◆ **Problem details**: When you write out the entries, keep every line exactly as it appears.

◆ **Dataset extract**:

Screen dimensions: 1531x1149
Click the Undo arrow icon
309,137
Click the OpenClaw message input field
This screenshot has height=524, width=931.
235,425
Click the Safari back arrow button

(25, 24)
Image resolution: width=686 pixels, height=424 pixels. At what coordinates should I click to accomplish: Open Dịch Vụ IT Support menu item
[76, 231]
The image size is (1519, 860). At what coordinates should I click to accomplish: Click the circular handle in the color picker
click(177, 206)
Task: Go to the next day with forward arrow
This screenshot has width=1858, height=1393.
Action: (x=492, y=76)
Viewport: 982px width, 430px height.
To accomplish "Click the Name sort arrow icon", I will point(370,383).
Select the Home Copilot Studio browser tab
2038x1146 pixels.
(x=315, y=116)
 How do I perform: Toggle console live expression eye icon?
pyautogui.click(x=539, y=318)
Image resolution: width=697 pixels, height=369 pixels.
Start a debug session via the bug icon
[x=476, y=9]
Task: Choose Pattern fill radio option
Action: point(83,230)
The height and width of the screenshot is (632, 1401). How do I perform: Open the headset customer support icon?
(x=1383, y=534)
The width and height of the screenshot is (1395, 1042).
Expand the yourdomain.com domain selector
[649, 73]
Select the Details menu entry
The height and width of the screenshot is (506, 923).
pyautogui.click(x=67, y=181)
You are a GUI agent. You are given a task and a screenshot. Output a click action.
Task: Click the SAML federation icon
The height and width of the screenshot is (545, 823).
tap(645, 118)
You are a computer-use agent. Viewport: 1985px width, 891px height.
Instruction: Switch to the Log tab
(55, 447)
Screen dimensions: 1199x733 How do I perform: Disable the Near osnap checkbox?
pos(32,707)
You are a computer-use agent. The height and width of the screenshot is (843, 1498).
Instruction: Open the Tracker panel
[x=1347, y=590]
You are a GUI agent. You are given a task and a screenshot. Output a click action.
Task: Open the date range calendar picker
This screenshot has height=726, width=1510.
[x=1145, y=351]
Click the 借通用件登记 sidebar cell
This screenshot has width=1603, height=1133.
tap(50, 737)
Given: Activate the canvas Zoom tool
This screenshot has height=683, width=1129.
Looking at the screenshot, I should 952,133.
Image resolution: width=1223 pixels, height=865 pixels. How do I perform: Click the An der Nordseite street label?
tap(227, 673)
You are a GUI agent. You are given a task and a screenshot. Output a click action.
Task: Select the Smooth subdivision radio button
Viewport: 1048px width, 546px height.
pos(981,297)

◆ **Result for this task**:
Screen dimensions: 1531x1149
Click the Undo arrow icon
309,137
Click the OpenClaw message input field
This screenshot has height=524, width=931.
235,425
Click the Safari back arrow button

(25, 24)
Image resolution: width=686 pixels, height=424 pixels. At what coordinates should I click to accomplish: Open Dịch Vụ IT Support menu item
[76, 231]
The image size is (1519, 860). At what coordinates should I click to accomplish: Click the circular handle in the color picker
click(177, 206)
Task: Go to the next day with forward arrow
This screenshot has width=1858, height=1393.
Action: (x=492, y=76)
Viewport: 982px width, 430px height.
To accomplish "Click the Name sort arrow icon", I will point(370,383).
Select the Home Copilot Studio browser tab
2038x1146 pixels.
(x=315, y=116)
 How do I perform: Toggle console live expression eye icon?
pyautogui.click(x=539, y=318)
Image resolution: width=697 pixels, height=369 pixels.
Start a debug session via the bug icon
[x=476, y=9]
Task: Choose Pattern fill radio option
Action: point(83,230)
The height and width of the screenshot is (632, 1401). How do I perform: Open the headset customer support icon?
(x=1383, y=534)
The width and height of the screenshot is (1395, 1042).
Expand the yourdomain.com domain selector
[649, 73]
Select the Details menu entry
The height and width of the screenshot is (506, 923).
pyautogui.click(x=67, y=181)
You are a GUI agent. You are given a task and a screenshot. Output a click action.
Task: Click the SAML federation icon
The height and width of the screenshot is (545, 823).
tap(645, 118)
You are a computer-use agent. Viewport: 1985px width, 891px height.
Instruction: Switch to the Log tab
(55, 447)
Screen dimensions: 1199x733 How do I perform: Disable the Near osnap checkbox?
pos(32,707)
You are a computer-use agent. The height and width of the screenshot is (843, 1498).
Instruction: Open the Tracker panel
[x=1347, y=590]
You are a GUI agent. You are given a task and a screenshot. Output a click action.
Task: Open the date range calendar picker
This screenshot has height=726, width=1510.
[x=1145, y=351]
Click the 借通用件登记 sidebar cell
This screenshot has width=1603, height=1133.
tap(50, 737)
Given: Activate the canvas Zoom tool
This screenshot has height=683, width=1129.
Looking at the screenshot, I should 952,133.
Image resolution: width=1223 pixels, height=865 pixels. How do I perform: Click the An der Nordseite street label?
tap(227, 673)
You are a GUI agent. You are given a task and a screenshot. Output a click action.
Task: Select the Smooth subdivision radio button
Viewport: 1048px width, 546px height.
pos(981,297)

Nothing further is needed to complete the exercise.